28. How Storytelling Can Change Healthcare Culture with Tracy Granzyk
What happens when healthcare professionals finally have a safe place to tell the truth about what they have seen, carried, and survived?
In this episode of The MedLife Support Podcast, Dr. Lisa sits down with Tracy Granzyk — award-winning filmmaker, writer, editor, communication strategist, and founding editor-in-chief of Please See Me — to explore the power of storytelling in healthcare. Together, they discuss why so many clinicians feel unseen, why silence is so deeply embedded in medical culture, and how personal narrative can create healing, connection, and culture change.
Tracy shares how her work in life sciences, academic medical centers, patient safety, and health system leadership opened her eyes to the emotional cost of working in medicine. She explains how stories of medical harm, moral distress, burnout, and vulnerability often go untold because healthcare professionals do not feel safe speaking openly. That realization eventually led her to create Please See Me, a digital literary magazine designed to give clinicians, patients, caregivers, and families a place to be heard.

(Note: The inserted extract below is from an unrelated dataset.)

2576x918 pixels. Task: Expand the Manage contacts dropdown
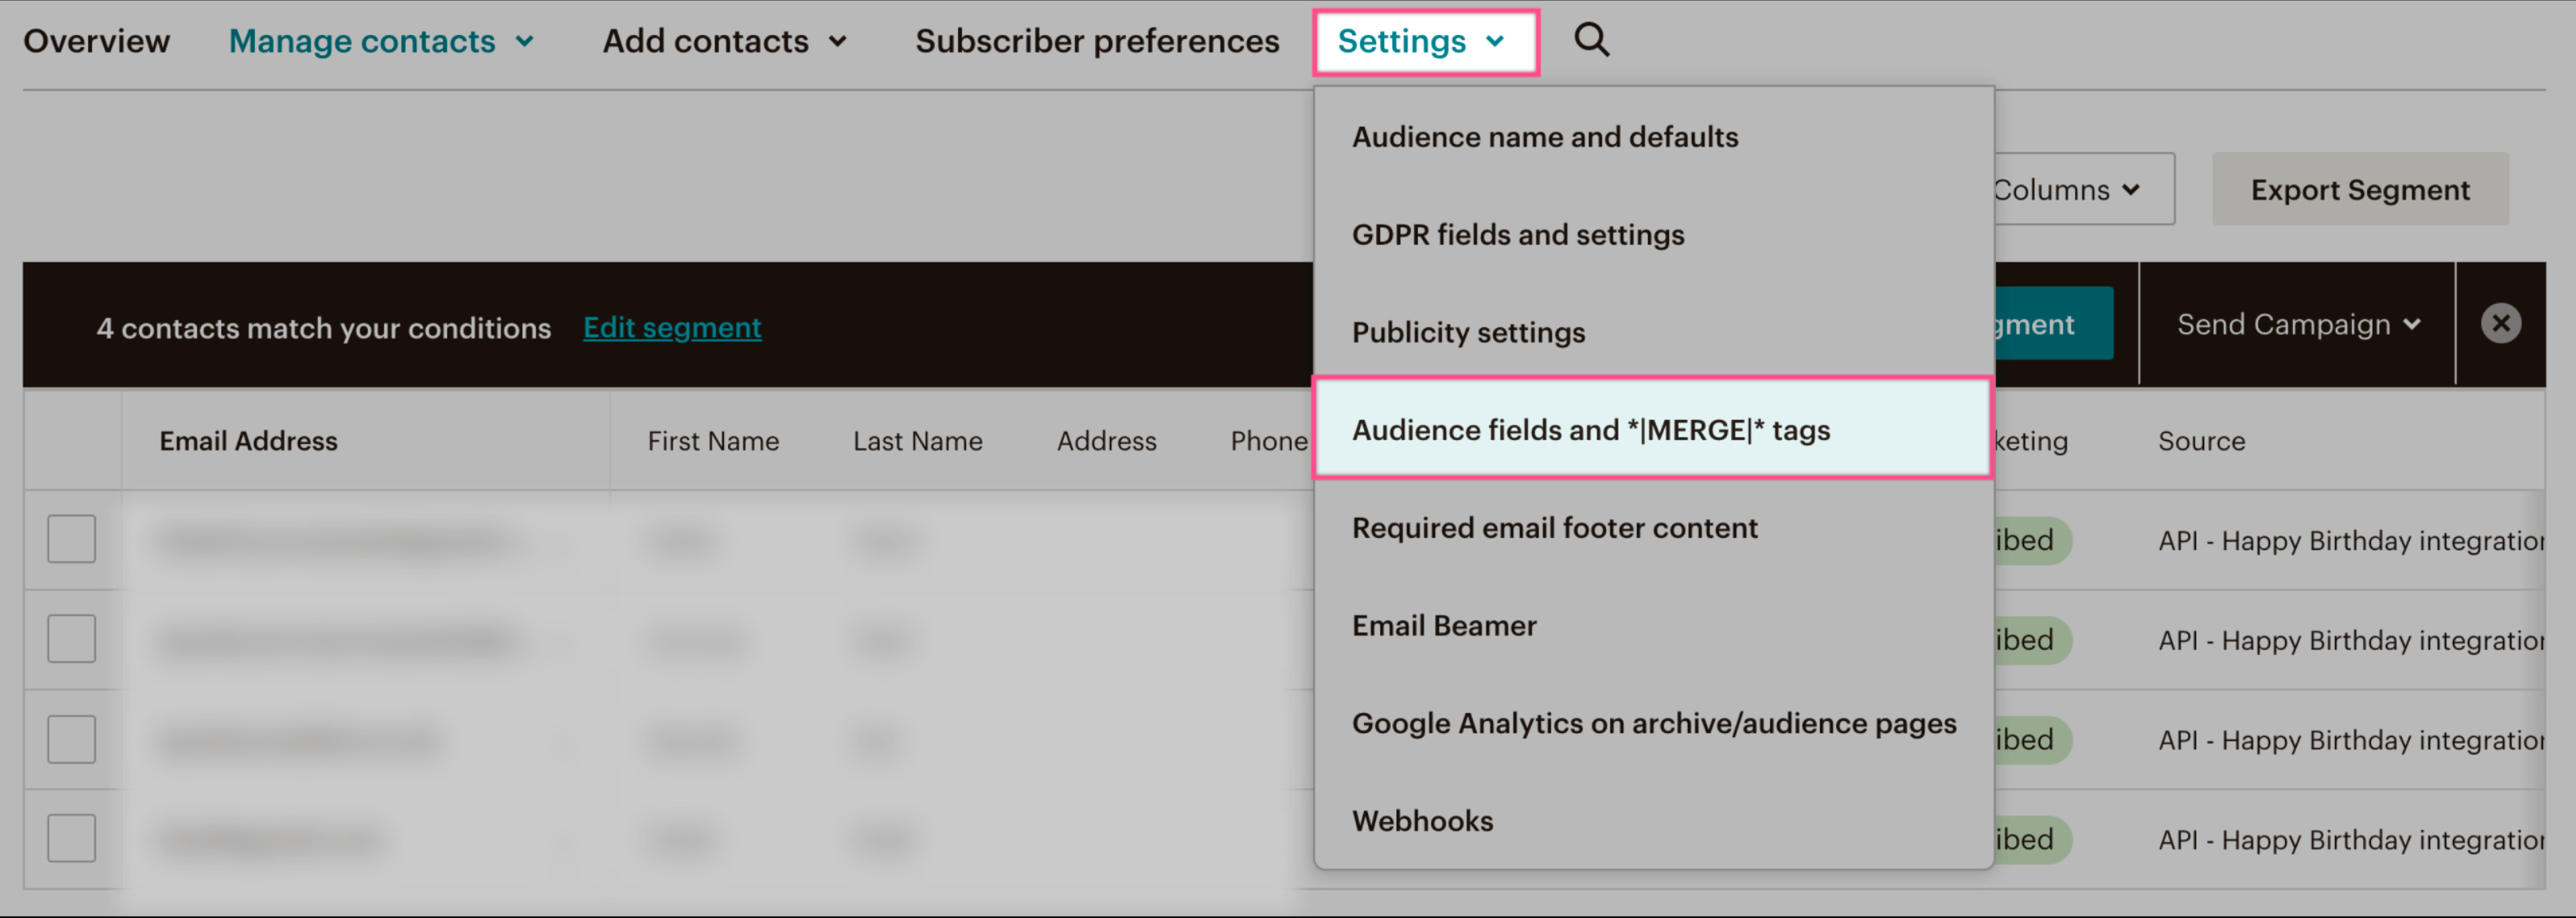(x=381, y=41)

This conversation goes far beyond storytelling as self-expression. Tracy and Lisa unpack how stories can become tools for healing, truth-telling, patient safety, and system-level change. They also discuss how burnout, error, and emotional distress do not stay inside hospital walls. These experiences ripple into marriages, families, and the broader healthcare ecosystem, affecting everyone connected to the physician or healthcare professional.

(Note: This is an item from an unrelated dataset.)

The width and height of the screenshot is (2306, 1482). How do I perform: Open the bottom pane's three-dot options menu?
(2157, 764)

If you have ever felt like medicine teaches people to endure instead of express, or if you have watched the ripple effects of burnout, stress, or patient harm touch an entire family, this episode offers both validation and hope.

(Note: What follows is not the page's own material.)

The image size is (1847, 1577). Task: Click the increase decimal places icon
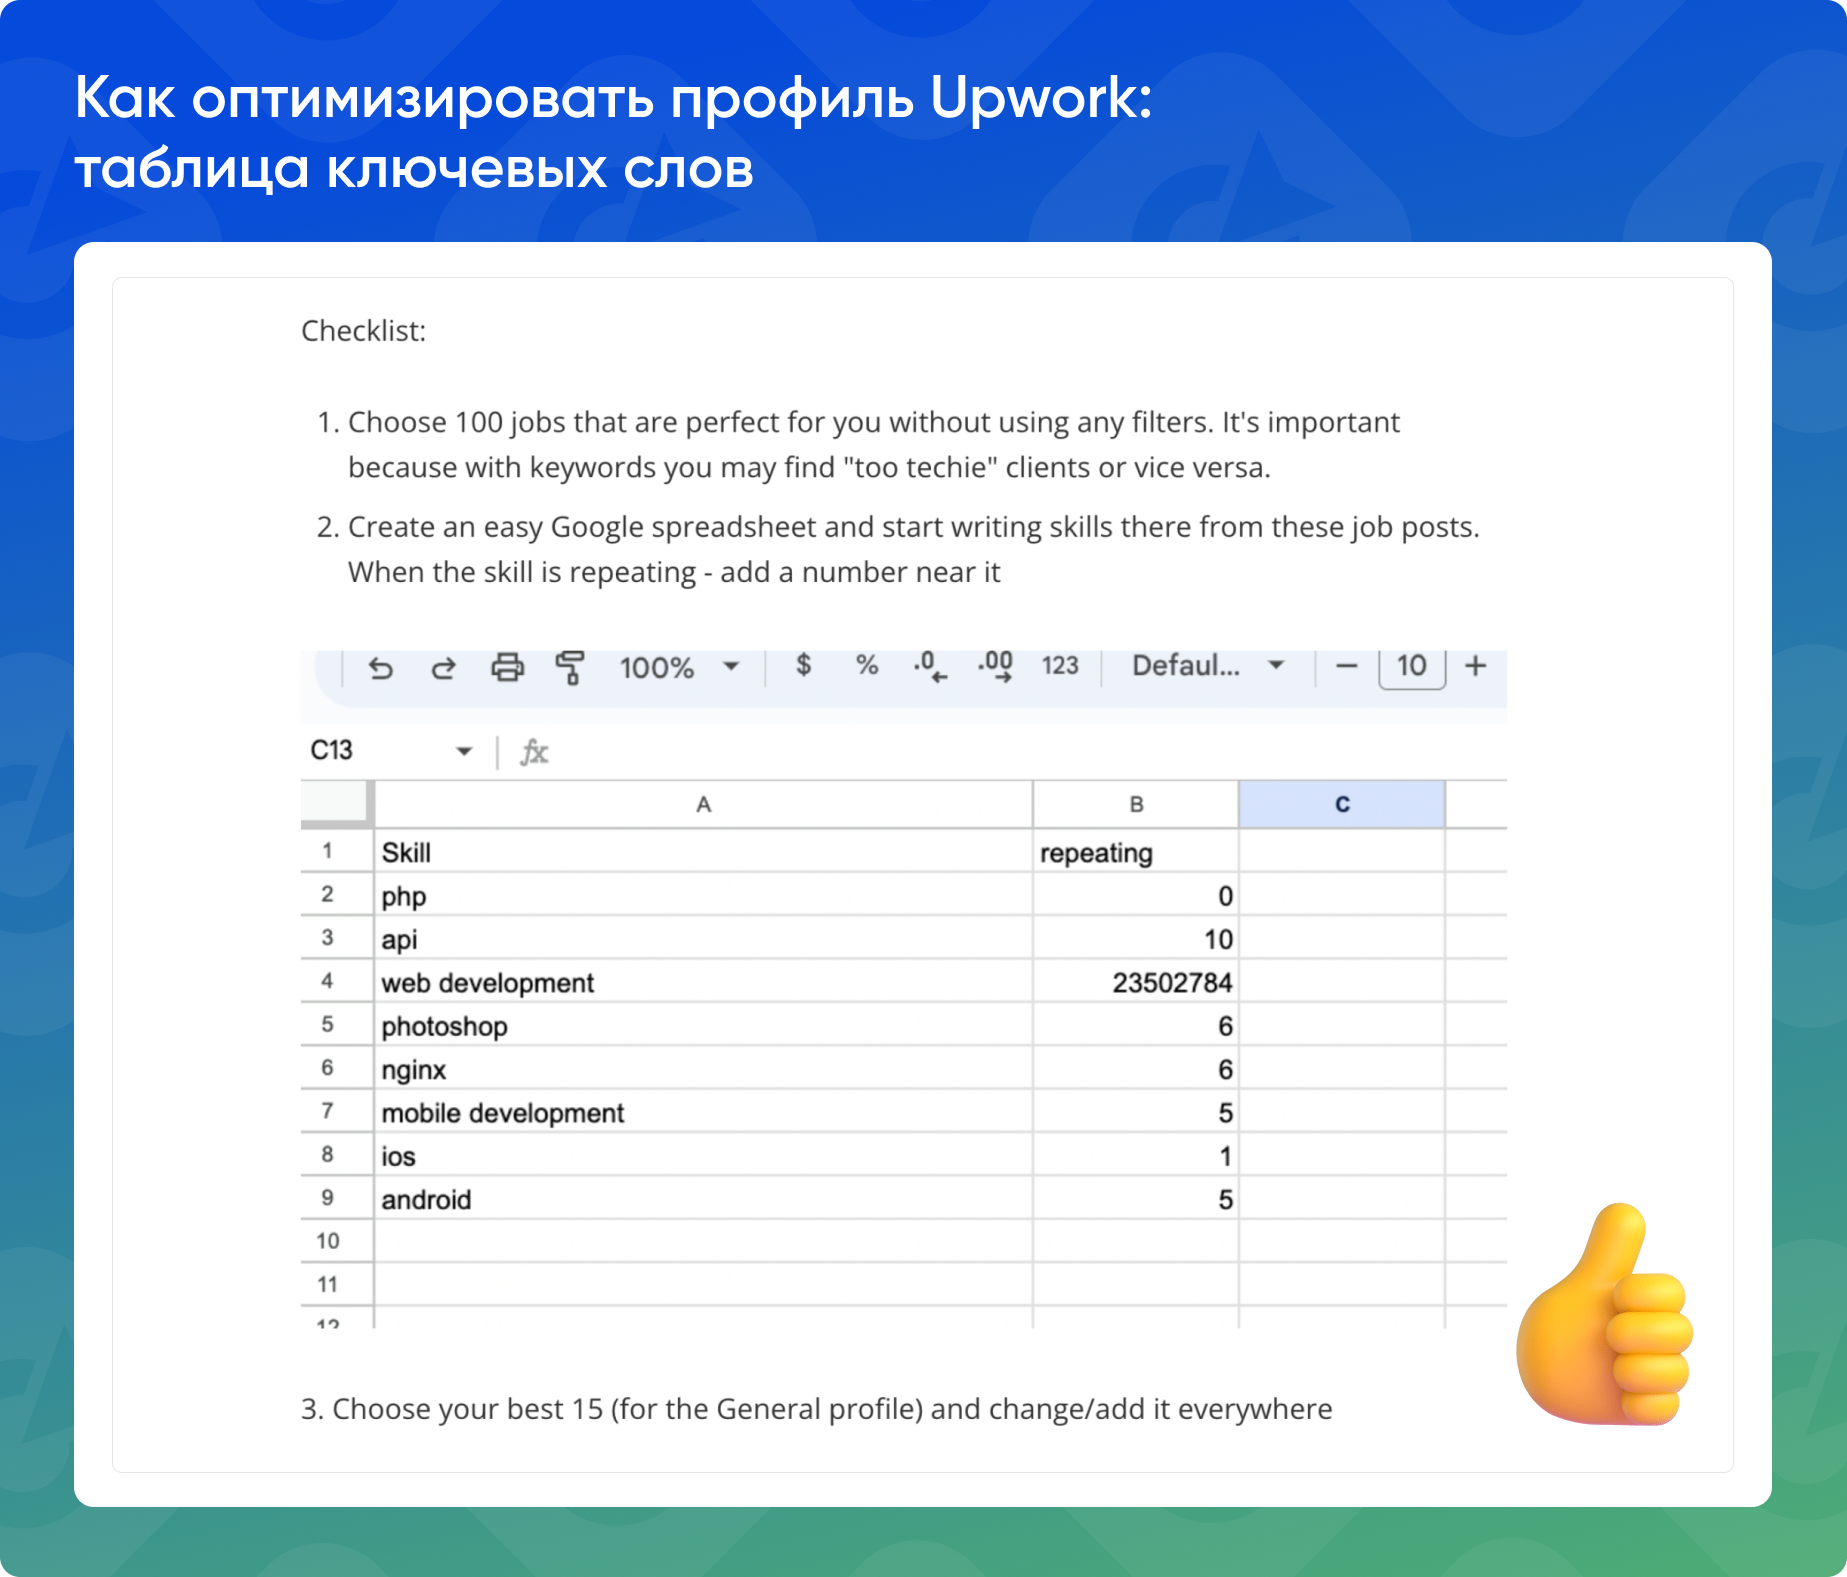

In this episode, we cover:
* Why storytelling matters in healthcare culture change
* How Please See Me became a safe space for clinicians, patients, and caregivers
* The connection between storytelling, healing, and being seen
* Why healthcare professionals often feel unsafe telling the truth
* How stories can help process burnout, moral distress, and vicarious trauma
* The ripple effects of medical harm and physician distress on families
* Why patient safety and physician wellbeing are deeply connected
* How narrative can support truth-telling, transparency, and more humane systems
* What happens when clinicians finally have permission to be human
* Why speaking up matters the moment a system makes you feel less than
At its heart, this episode is a conversation about visibility, voice, and what becomes possible when people no longer have to carry their stories alone. Tracy's work is a reminder that stories do more than document pain — they can also create belonging, release, and real change.
Guest Bio
Tracy Granzyk is an award-winning filmmaker, writer, editor, and communication strategist whose work sits at the intersection of storytelling, healthcare, and culture change. She is the founding editor-in-chief of Please See Me, a digital literary magazine that creates space for healthcare professionals, patients, caregivers, and families to tell the stories that often go unseen. With a background spanning life sciences, patient safety, organizational culture, and digital media, Tracy helps clinicians, leaders, and organizations free the stories they have been carrying so those stories can reshape how care is delivered, experienced, and sustained.